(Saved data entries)
^^^^
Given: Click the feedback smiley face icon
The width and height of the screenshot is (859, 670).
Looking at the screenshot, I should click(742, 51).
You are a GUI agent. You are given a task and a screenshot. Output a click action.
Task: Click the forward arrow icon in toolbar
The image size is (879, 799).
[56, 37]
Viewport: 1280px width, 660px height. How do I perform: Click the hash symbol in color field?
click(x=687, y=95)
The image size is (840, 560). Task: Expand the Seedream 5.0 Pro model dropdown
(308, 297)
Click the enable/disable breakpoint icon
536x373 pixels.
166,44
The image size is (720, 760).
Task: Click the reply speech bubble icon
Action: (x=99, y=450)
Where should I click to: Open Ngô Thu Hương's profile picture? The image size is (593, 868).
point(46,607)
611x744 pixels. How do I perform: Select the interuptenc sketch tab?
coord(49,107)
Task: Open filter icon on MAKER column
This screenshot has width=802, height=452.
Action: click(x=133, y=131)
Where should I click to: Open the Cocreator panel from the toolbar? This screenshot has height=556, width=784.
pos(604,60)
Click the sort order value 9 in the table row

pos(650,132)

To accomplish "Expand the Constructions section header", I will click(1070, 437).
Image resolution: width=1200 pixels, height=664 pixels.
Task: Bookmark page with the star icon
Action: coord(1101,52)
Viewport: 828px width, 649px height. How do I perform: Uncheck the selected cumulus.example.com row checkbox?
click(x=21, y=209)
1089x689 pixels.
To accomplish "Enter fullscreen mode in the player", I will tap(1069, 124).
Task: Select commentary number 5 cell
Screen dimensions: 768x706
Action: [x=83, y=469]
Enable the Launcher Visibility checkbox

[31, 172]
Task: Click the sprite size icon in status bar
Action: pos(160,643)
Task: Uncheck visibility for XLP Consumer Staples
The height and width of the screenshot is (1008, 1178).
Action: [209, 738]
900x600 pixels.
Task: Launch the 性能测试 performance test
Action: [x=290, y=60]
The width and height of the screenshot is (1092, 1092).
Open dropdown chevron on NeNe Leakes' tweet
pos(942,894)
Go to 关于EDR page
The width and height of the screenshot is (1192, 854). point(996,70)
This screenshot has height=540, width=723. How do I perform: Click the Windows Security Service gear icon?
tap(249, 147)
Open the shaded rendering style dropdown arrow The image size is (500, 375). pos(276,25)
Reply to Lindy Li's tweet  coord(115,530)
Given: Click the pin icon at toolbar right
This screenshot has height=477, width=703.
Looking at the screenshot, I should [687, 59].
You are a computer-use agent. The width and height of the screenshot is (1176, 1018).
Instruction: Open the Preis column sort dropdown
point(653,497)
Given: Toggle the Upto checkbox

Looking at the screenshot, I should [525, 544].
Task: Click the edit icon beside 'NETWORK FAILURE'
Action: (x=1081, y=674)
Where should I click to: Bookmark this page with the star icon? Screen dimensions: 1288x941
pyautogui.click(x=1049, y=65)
^^^^
» **THE PROBLEM**: Copy the data above in its entirety, exactly as given.

» **TASK RESPONSE**:
Given: Click the feedback smiley face icon
The width and height of the screenshot is (859, 670).
Looking at the screenshot, I should click(742, 51).
You are a GUI agent. You are given a task and a screenshot. Output a click action.
Task: Click the forward arrow icon in toolbar
The image size is (879, 799).
[56, 37]
Viewport: 1280px width, 660px height. How do I perform: Click the hash symbol in color field?
click(x=687, y=95)
The image size is (840, 560). Task: Expand the Seedream 5.0 Pro model dropdown
(308, 297)
Click the enable/disable breakpoint icon
536x373 pixels.
166,44
The image size is (720, 760).
Task: Click the reply speech bubble icon
Action: (x=99, y=450)
Where should I click to: Open Ngô Thu Hương's profile picture? The image size is (593, 868).
point(46,607)
611x744 pixels. How do I perform: Select the interuptenc sketch tab?
coord(49,107)
Task: Open filter icon on MAKER column
This screenshot has width=802, height=452.
Action: click(x=133, y=131)
Where should I click to: Open the Cocreator panel from the toolbar? This screenshot has height=556, width=784.
pos(604,60)
Click the sort order value 9 in the table row

pos(650,132)

To accomplish "Expand the Constructions section header", I will click(1070, 437).
Image resolution: width=1200 pixels, height=664 pixels.
Task: Bookmark page with the star icon
Action: coord(1101,52)
Viewport: 828px width, 649px height. How do I perform: Uncheck the selected cumulus.example.com row checkbox?
click(x=21, y=209)
1089x689 pixels.
To accomplish "Enter fullscreen mode in the player", I will tap(1069, 124).
Task: Select commentary number 5 cell
Screen dimensions: 768x706
Action: [x=83, y=469]
Enable the Launcher Visibility checkbox

[31, 172]
Task: Click the sprite size icon in status bar
Action: pos(160,643)
Task: Uncheck visibility for XLP Consumer Staples
The height and width of the screenshot is (1008, 1178).
Action: [209, 738]
900x600 pixels.
Task: Launch the 性能测试 performance test
Action: [x=290, y=60]
The width and height of the screenshot is (1092, 1092).
Open dropdown chevron on NeNe Leakes' tweet
pos(942,894)
Go to 关于EDR page
The width and height of the screenshot is (1192, 854). point(996,70)
This screenshot has height=540, width=723. How do I perform: Click the Windows Security Service gear icon?
tap(249, 147)
Open the shaded rendering style dropdown arrow The image size is (500, 375). pos(276,25)
Reply to Lindy Li's tweet  coord(115,530)
Given: Click the pin icon at toolbar right
This screenshot has height=477, width=703.
Looking at the screenshot, I should [687, 59].
You are a computer-use agent. The width and height of the screenshot is (1176, 1018).
Instruction: Open the Preis column sort dropdown
point(653,497)
Given: Toggle the Upto checkbox

Looking at the screenshot, I should [525, 544].
Task: Click the edit icon beside 'NETWORK FAILURE'
Action: (x=1081, y=674)
Where should I click to: Bookmark this page with the star icon? Screen dimensions: 1288x941
pyautogui.click(x=1049, y=65)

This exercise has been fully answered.